** START OF Data supplied **

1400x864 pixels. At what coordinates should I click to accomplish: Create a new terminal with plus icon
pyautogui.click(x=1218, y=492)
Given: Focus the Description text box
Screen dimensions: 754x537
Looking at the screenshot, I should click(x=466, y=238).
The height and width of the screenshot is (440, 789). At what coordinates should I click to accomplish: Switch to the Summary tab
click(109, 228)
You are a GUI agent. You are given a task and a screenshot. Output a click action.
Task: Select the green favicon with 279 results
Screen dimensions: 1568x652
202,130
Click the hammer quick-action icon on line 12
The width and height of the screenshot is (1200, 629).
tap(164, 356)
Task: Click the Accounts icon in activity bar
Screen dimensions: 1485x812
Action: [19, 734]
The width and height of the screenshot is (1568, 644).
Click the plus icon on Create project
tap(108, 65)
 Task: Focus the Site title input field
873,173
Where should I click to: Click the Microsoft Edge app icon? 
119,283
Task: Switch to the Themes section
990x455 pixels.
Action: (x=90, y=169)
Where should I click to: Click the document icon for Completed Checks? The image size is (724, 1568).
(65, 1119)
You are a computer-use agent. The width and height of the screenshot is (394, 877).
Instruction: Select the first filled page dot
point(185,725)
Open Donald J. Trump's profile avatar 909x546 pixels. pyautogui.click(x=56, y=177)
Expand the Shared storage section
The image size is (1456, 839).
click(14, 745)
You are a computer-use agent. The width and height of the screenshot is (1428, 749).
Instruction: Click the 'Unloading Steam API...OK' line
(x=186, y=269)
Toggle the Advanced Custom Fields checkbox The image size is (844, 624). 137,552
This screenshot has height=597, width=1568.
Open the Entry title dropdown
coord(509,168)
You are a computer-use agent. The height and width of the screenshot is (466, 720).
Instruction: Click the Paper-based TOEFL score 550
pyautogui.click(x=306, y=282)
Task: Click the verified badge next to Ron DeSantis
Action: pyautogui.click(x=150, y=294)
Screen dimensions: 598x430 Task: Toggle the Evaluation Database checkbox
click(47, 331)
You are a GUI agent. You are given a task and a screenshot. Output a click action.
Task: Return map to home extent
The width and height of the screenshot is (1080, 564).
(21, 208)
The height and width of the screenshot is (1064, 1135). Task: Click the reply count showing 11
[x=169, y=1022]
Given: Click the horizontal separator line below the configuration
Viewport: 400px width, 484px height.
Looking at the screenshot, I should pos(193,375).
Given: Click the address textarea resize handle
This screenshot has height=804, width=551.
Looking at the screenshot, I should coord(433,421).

** END OF Data supplied **

> _Directive_
Reproduce all of the material above line for line, without changing any character.

> _Answer to this problem_
1400x864 pixels. At what coordinates should I click to accomplish: Create a new terminal with plus icon
pyautogui.click(x=1218, y=492)
Given: Focus the Description text box
Screen dimensions: 754x537
Looking at the screenshot, I should click(x=466, y=238).
The height and width of the screenshot is (440, 789). At what coordinates should I click to accomplish: Switch to the Summary tab
click(109, 228)
You are a GUI agent. You are given a task and a screenshot. Output a click action.
Task: Select the green favicon with 279 results
Screen dimensions: 1568x652
202,130
Click the hammer quick-action icon on line 12
The width and height of the screenshot is (1200, 629).
tap(164, 356)
Task: Click the Accounts icon in activity bar
Screen dimensions: 1485x812
Action: [19, 734]
The width and height of the screenshot is (1568, 644).
Click the plus icon on Create project
tap(108, 65)
 Task: Focus the Site title input field
873,173
Where should I click to: Click the Microsoft Edge app icon? 
119,283
Task: Switch to the Themes section
990x455 pixels.
Action: (x=90, y=169)
Where should I click to: Click the document icon for Completed Checks? The image size is (724, 1568).
(65, 1119)
You are a computer-use agent. The width and height of the screenshot is (394, 877).
Instruction: Select the first filled page dot
point(185,725)
Open Donald J. Trump's profile avatar 909x546 pixels. pyautogui.click(x=56, y=177)
Expand the Shared storage section
The image size is (1456, 839).
click(14, 745)
You are a computer-use agent. The width and height of the screenshot is (1428, 749).
Instruction: Click the 'Unloading Steam API...OK' line
(x=186, y=269)
Toggle the Advanced Custom Fields checkbox The image size is (844, 624). 137,552
This screenshot has height=597, width=1568.
Open the Entry title dropdown
coord(509,168)
You are a computer-use agent. The height and width of the screenshot is (466, 720).
Instruction: Click the Paper-based TOEFL score 550
pyautogui.click(x=306, y=282)
Task: Click the verified badge next to Ron DeSantis
Action: pyautogui.click(x=150, y=294)
Screen dimensions: 598x430 Task: Toggle the Evaluation Database checkbox
click(47, 331)
You are a GUI agent. You are given a task and a screenshot. Output a click action.
Task: Return map to home extent
The width and height of the screenshot is (1080, 564).
(21, 208)
The height and width of the screenshot is (1064, 1135). Task: Click the reply count showing 11
[x=169, y=1022]
Given: Click the horizontal separator line below the configuration
Viewport: 400px width, 484px height.
Looking at the screenshot, I should pos(193,375).
Given: Click the address textarea resize handle
This screenshot has height=804, width=551.
Looking at the screenshot, I should coord(433,421).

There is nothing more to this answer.